Era para a classe operária e demais explorados ganharem às ruas, exigindo o fim dos obstáculos que impedem a produção e distribuição da vacina, tanto no Brasil quanto nos demais países semicoloniais. Era para as massas se colocarem em pé de guerra pelo fim imediato das patentes, pela livre difusão dos segredos científicos, pela expropriação e nacionalização dos monopólios farmacêuticos. E para que o plano de vacinação começasse pelos mais pobres, miseráveis e “vulneráveis”. A prioridade é a de iniciar a campanha massiva nos bairros operários, favelas e cortiços. Quanto mais a imunização abranger as massas, mais se desenvolve a proteção a toda a sociedade. A obrigatoriedade vem no sentido de que as necessidades coletivas não podem ser violadas pelas atitudes individuais. Somente assim, se combate as diretrizes de classe emanadas do Estado burguês. Evidentemente, essa decisão somente pode ser cumprida em favor de toda a sociedade, caso a classe operária se manifeste organizadamente em defesa de seu programa próprio. Um dos obstáculos a ser removido é o da política de conciliação de classes, que submeteu a maioria oprimida à política burguesa do isolamento social.
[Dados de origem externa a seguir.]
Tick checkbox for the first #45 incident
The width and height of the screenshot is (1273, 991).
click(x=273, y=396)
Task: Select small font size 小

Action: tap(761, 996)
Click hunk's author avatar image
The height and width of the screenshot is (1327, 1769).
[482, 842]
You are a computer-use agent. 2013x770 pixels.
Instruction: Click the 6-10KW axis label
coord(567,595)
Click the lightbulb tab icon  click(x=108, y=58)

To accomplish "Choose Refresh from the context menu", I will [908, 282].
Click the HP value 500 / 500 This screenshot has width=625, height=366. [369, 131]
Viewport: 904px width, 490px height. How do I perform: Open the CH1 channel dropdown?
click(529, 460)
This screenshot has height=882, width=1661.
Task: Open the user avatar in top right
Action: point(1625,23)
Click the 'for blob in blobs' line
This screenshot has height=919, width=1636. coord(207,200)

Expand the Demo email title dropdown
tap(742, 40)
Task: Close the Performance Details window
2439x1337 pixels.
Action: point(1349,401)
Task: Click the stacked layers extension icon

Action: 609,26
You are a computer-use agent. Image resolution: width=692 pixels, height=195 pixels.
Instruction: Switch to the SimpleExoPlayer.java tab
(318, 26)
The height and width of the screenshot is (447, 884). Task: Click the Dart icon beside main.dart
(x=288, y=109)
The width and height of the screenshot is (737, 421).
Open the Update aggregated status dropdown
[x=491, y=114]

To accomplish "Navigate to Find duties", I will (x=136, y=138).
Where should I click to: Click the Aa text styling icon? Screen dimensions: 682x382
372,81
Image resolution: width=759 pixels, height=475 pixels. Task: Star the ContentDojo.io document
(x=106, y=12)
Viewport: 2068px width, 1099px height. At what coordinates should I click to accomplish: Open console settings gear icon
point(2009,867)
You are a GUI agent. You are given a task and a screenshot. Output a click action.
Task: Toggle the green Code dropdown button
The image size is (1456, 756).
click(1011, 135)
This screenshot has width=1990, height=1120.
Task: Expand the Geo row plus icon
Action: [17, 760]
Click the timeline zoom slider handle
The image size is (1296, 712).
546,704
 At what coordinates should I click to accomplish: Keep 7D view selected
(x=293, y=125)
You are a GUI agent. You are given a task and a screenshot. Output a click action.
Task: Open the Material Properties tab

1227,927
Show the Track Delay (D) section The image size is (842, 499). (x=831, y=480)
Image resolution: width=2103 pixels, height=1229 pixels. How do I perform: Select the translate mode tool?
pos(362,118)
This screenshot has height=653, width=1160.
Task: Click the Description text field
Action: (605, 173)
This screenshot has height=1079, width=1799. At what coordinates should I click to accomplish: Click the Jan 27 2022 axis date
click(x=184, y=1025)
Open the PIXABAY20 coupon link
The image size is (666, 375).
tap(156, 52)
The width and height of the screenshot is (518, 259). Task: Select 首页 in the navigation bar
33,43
A luta do proletariado pelo controle e erradicação da pandemia não se limita à vacina, que não passa de um recurso circunstancial. Os explorados são atingidos, ao mesmo tempo, pelas crises sanitária e econômica. O desemprego, subemprego, pobreza e miséria atentam contra a vida de milhões. O ano que adentra será de mais desventura à população, caso não se rebele contra a situação de penúria e as novas medidas antinacionais e antipopulares dos governos. É sintomática a previsão de analistas econômicos de que o fim do miserável auxílio emergencial resultará no aumento da fome. O rebaixamento dos salários durante a pandemia, combinado com as demissões em massa, ocorre quando aumenta o preço dos produtos de primeira necessidade.
A defesa da vacinação universal, a começar pelos mais pobres e miseráveis, deve ser acompanhada das bandeiras de redução da jornada de trabalho sem reduzir os salários; emprego a todos, com a escala móvel das horas de trabalho; salário mínimo vital, com escala móvel de reajuste; sistema único de saúde pública, com a estatização do sistema privado, sem indenização. Esse plano de reivindicações pode unir a maioria oprimida em torno à classe operária, que, como classe revolucionária, tem o objetivo histórico de destruir o poder da burguesia, transformar a propriedade privada dos meios de produção em propriedade social, e iniciar a transição do capitalismo para o socialismo. O controle e erradicação das pandemias se tornarão possíveis com fim da sociedade de classes, e, assim, com a eliminação da pobreza e de miséria.